Si les droits civiques ont accompli beaucoup, leur coût fut élevé : de nouvelles inégalités, des décisions moins démocratiques et la fin de la liberté d’expression. Les deux partis défendirent deux constitutions différentes, s’exprimant sur différentes plateformes, et représentèrent de plus en plus deux groupes raciaux différents. Ceux qui ont le plus perdu avec la politique des droits civiques sont les hommes blancs, les vilains de l’histoire. Mais gouverner par la honte, comme le fit Obama, présente bien des inconvénients. Cela ne fait pas disparaître les opposants mais les rend indéchiffrables. Pendant un temps, les blancs ont pu se consoler de leur statut inférieur par un niveau de vie convenable. L’érosion de ce dernier a rendu le compromis insupportable, sans que les élites n'en prennent conscience. Christopher Caldwell, qui a réussi la gageure d’écrire ce livre sur ce qui a conduit à l’élection de Donald Trump sans jamais prononcer son nom, le termine sur l’éclat de rire général qui a accompagné les propos d’Ann Coulter sur une probable victoire de Trump lors de l’émission de Bill Malher en juin 2015.



[1] Reflections on the Revolution in Europe, Immigration, Islam and the West, Doubleday, 2009, 422 p.

[2] Une révolution sous nos yeux, Comment l’islam va transformer la France et l’Europe, Ed. du Toucan, 2011, 544 p.

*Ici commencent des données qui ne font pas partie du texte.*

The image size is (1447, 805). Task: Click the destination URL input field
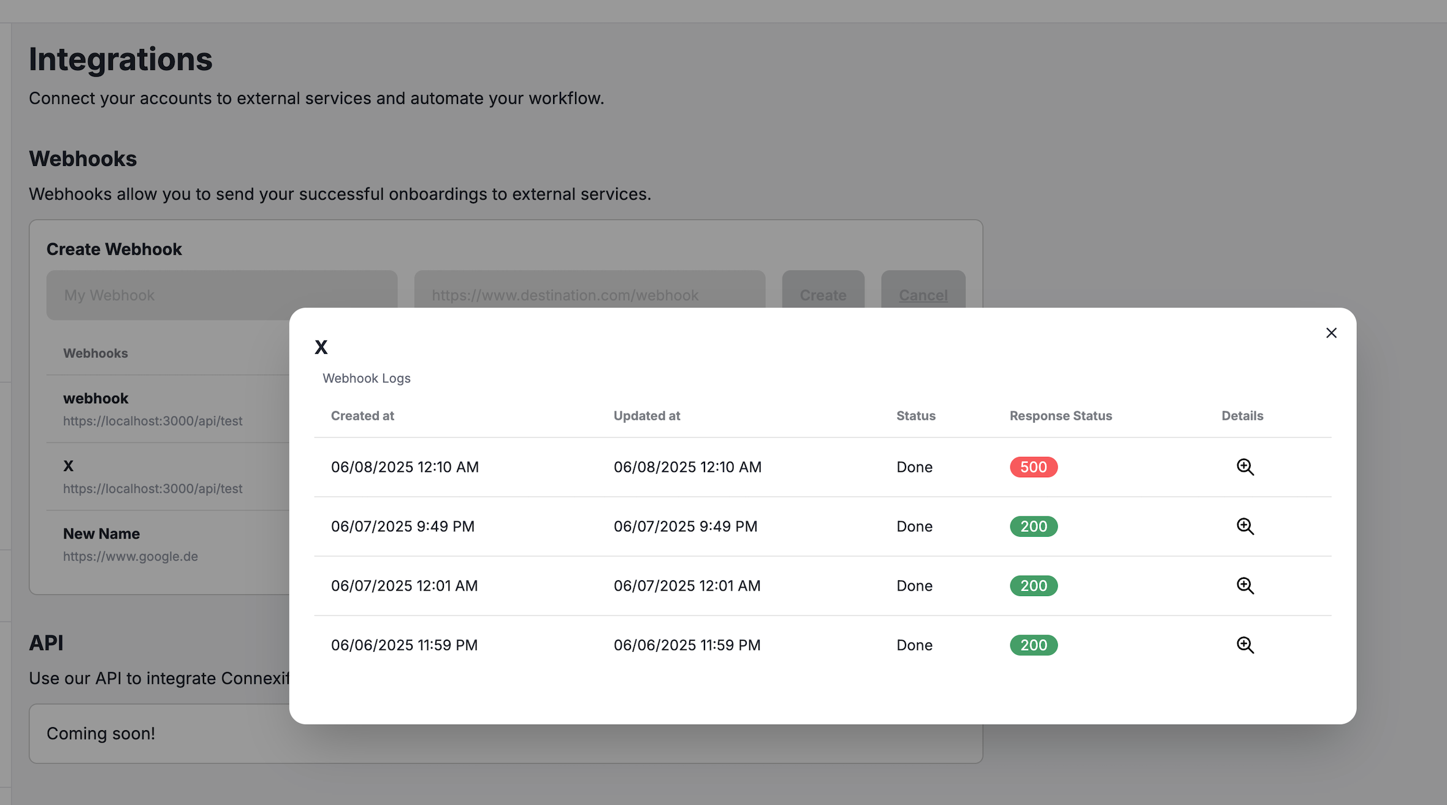[589, 295]
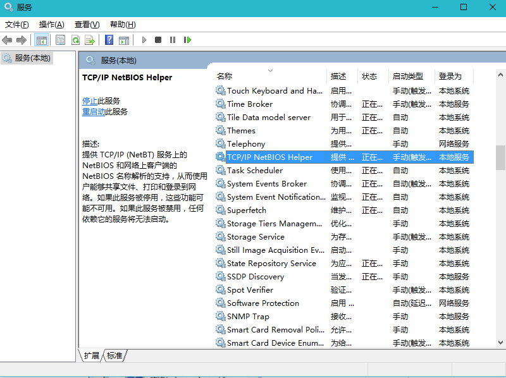The height and width of the screenshot is (378, 506).
Task: Open the Properties toolbar icon
Action: [x=59, y=39]
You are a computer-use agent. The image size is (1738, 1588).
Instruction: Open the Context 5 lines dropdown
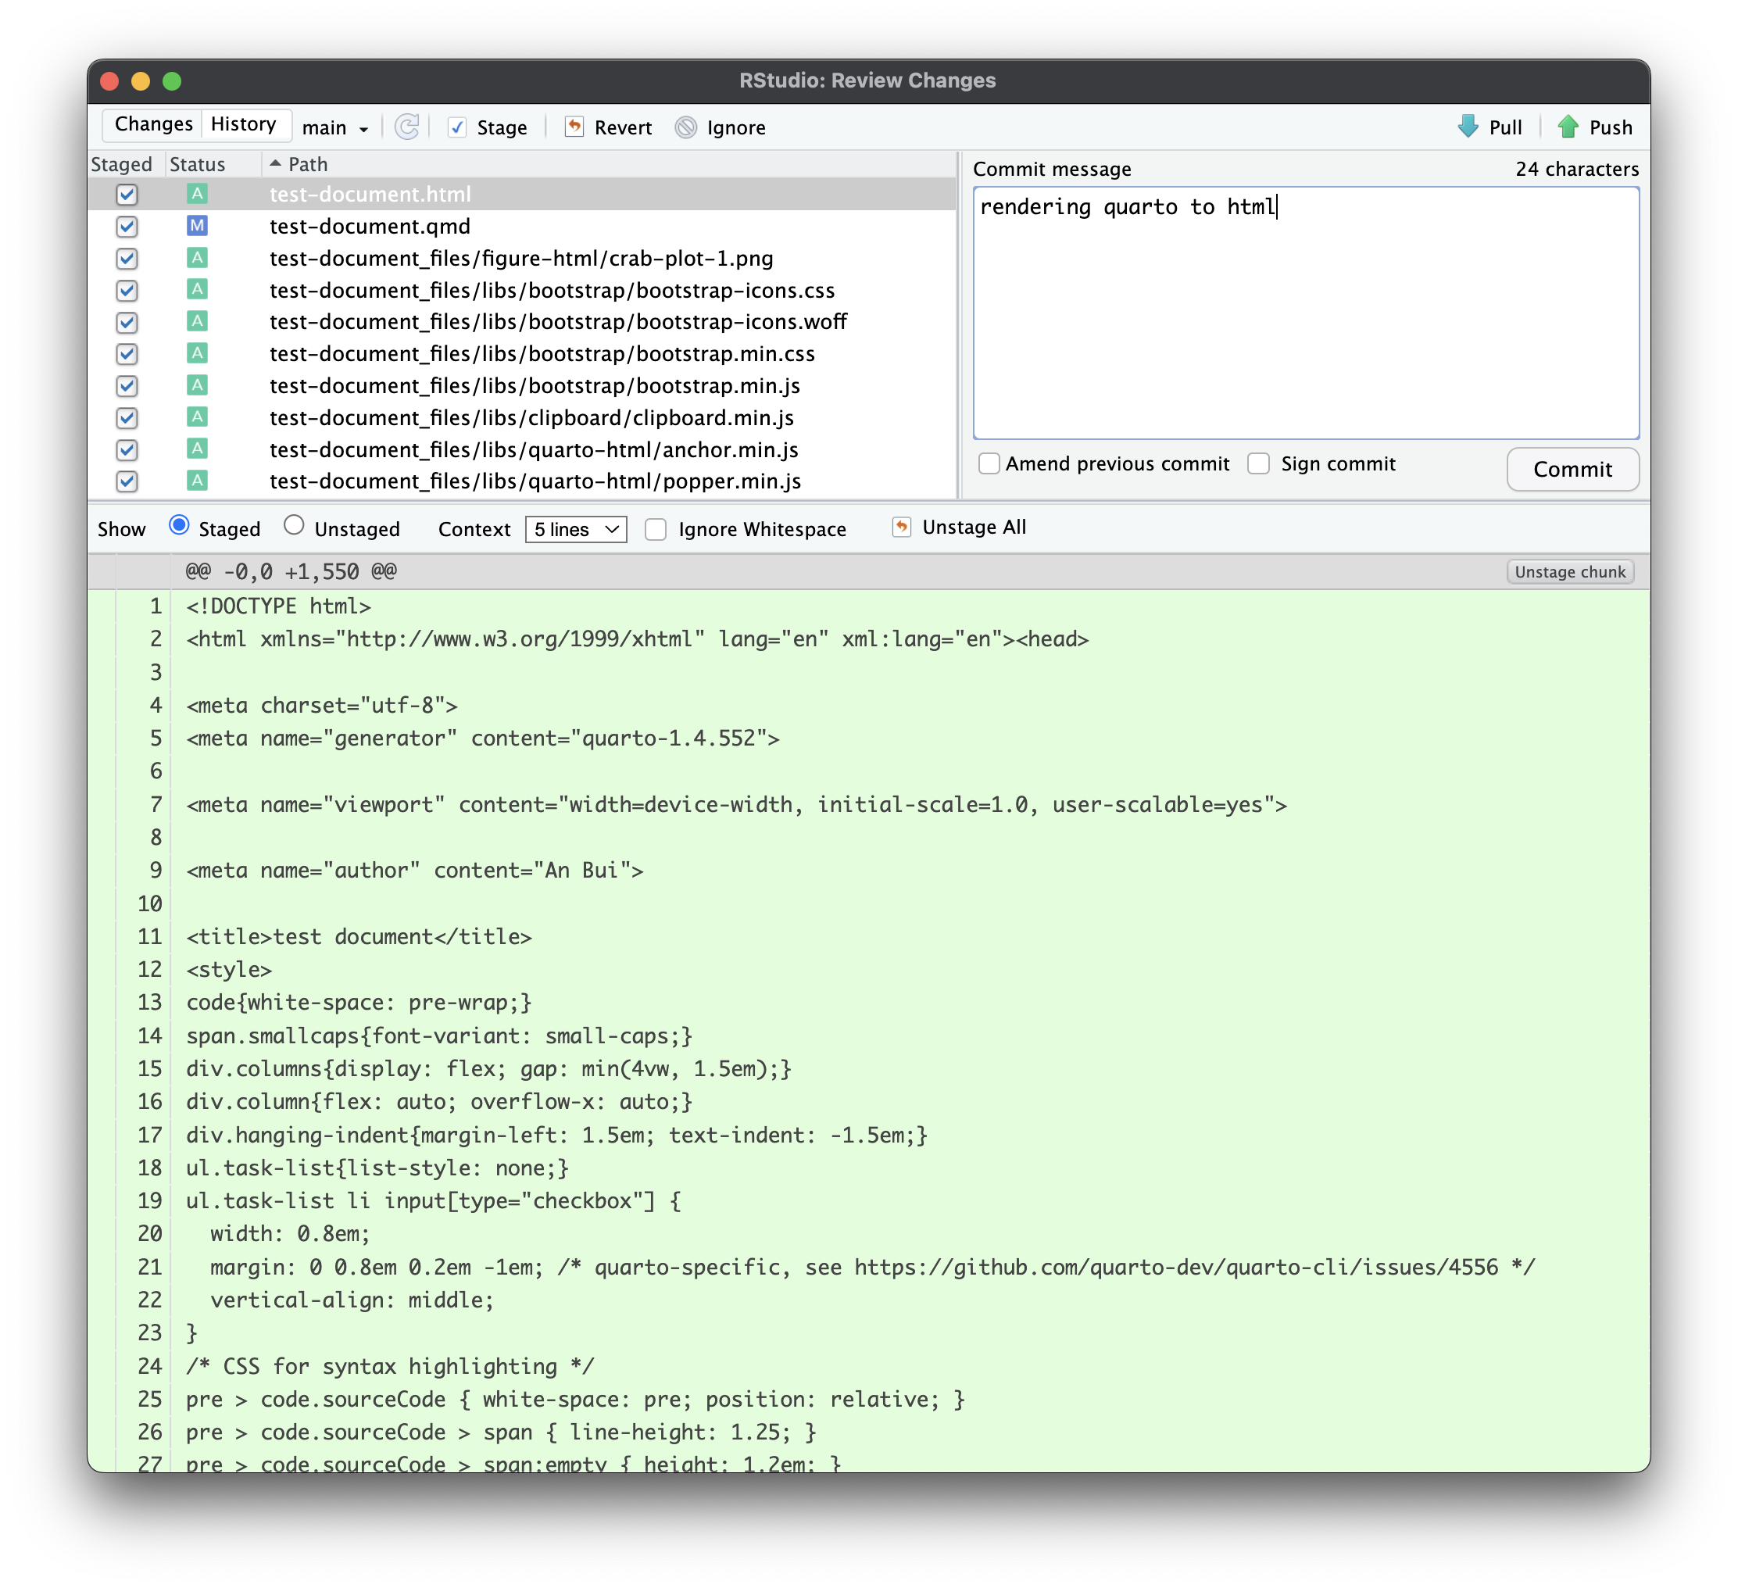click(575, 529)
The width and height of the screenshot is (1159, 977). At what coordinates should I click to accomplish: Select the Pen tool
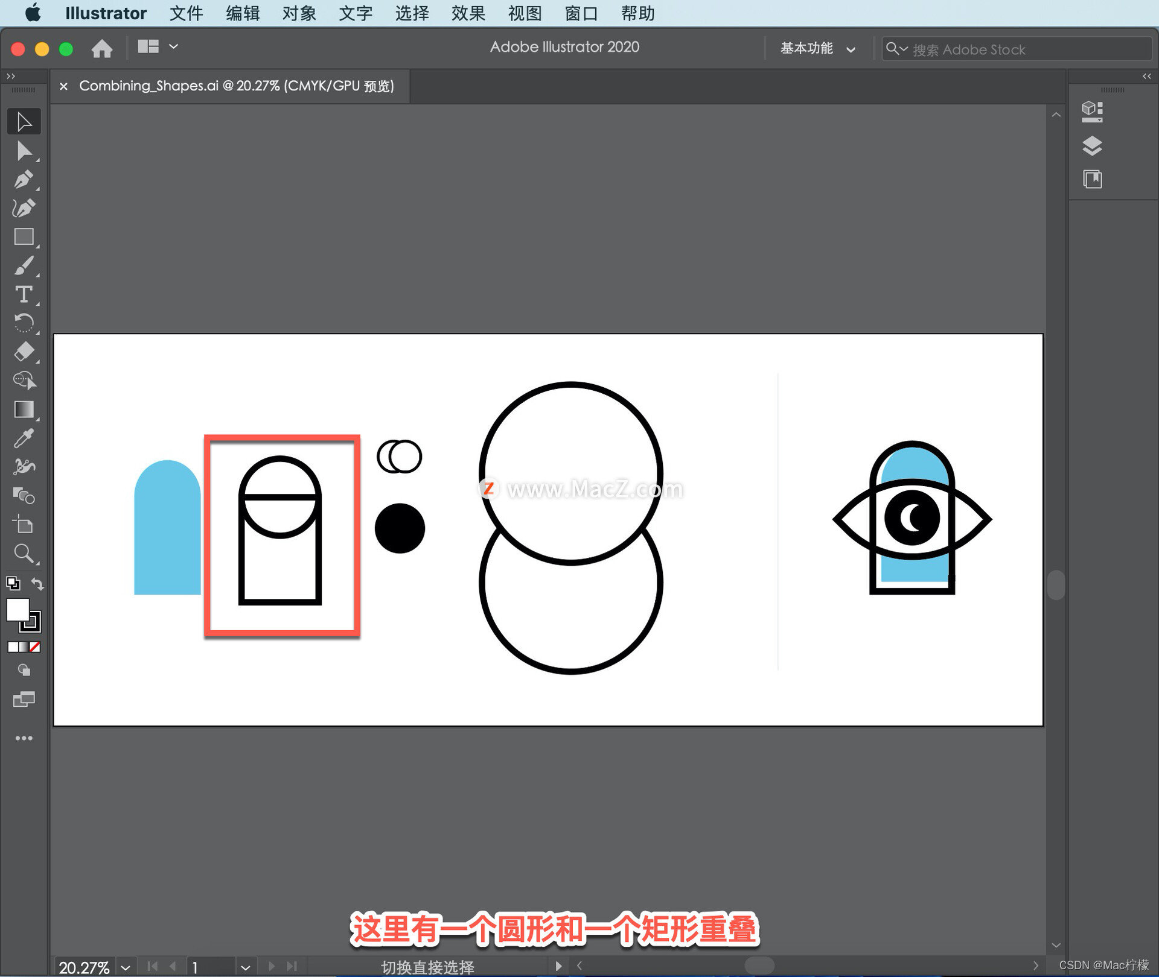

[3] « Catch-22 » désigne une situation impossible, d'après le titre d’un livre célèbre et de son adaptation au cinéma. C’est l’histoire d’un pilote de bombardier pendant la deuxième guerre mondiale qui cherche à sauver sa peau et à échapper aux missions périlleuses en simulant l’insanité. Mais d’après la règle 22, un homme est considéré comme fou s’il persévère à effectuer de son plein gré des missions périlleuses, mais s’il demande à en être dispensé, c’est qu’il est sain d’esprit et ne peut donc l’être. Heller J., 1961, Cath-22, Simon and Schuster.

[4] Le 9 août 2014, Michael Brown, 18 ans, fut tué par le policier David Wilson. Une vidéo et les tests ADN confirmèrent la version du policier, alors que la rumeur prétendait que Brown s’était rendu en levant les bras et en disant « Hands up, don’t shoot ! ».  Il s’en était suivi trois vagues d’émeutes.